[Word and item position data]
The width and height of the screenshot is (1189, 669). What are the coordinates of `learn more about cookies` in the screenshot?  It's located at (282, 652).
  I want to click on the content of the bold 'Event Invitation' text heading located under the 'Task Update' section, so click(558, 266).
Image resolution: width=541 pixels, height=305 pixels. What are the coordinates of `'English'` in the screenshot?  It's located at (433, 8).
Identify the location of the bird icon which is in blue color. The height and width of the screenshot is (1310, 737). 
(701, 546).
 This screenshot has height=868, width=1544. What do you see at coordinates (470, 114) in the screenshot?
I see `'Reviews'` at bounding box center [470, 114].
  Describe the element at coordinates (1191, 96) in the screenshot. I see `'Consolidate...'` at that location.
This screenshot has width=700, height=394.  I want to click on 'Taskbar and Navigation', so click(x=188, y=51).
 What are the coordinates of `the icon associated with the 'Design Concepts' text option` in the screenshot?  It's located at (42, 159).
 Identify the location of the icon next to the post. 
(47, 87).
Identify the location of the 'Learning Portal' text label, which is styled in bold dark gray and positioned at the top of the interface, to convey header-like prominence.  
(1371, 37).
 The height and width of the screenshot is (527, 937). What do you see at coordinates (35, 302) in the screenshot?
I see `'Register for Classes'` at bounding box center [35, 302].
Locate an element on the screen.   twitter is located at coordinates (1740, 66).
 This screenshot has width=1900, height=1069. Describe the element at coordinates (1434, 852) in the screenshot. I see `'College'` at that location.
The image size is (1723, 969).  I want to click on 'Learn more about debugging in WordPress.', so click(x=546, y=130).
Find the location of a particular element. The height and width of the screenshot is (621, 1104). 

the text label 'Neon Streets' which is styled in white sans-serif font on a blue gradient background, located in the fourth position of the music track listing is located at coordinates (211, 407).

### DIRECTIONS FOR THIS TASK
Lay out the stretch from the line containing "Locate an element" through the end of the records as a Markdown table with the columns Row and Text. Number each line in Row, put the line itself in Text, and skip blank lines.

### ANSWER TO THE PROBLEM
| Row | Text |
|---|---|
| 1 | Locate an element on the screen.   twitter is located at coordinates (1740, 66). |
| 2 |  This screenshot has width=1900, height=1069. Describe the element at coordinates (1434, 852) in the screenshot. I see `'College'` at that location. |
| 3 | The image size is (1723, 969).  I want to click on 'Learn more about debugging in WordPress.', so click(x=546, y=130). |
| 4 | Find the location of a particular element. The height and width of the screenshot is (621, 1104).  |
| 5 | the text label 'Neon Streets' which is styled in white sans-serif font on a blue gradient background, located in the fourth position of the music track listing is located at coordinates (211, 407). |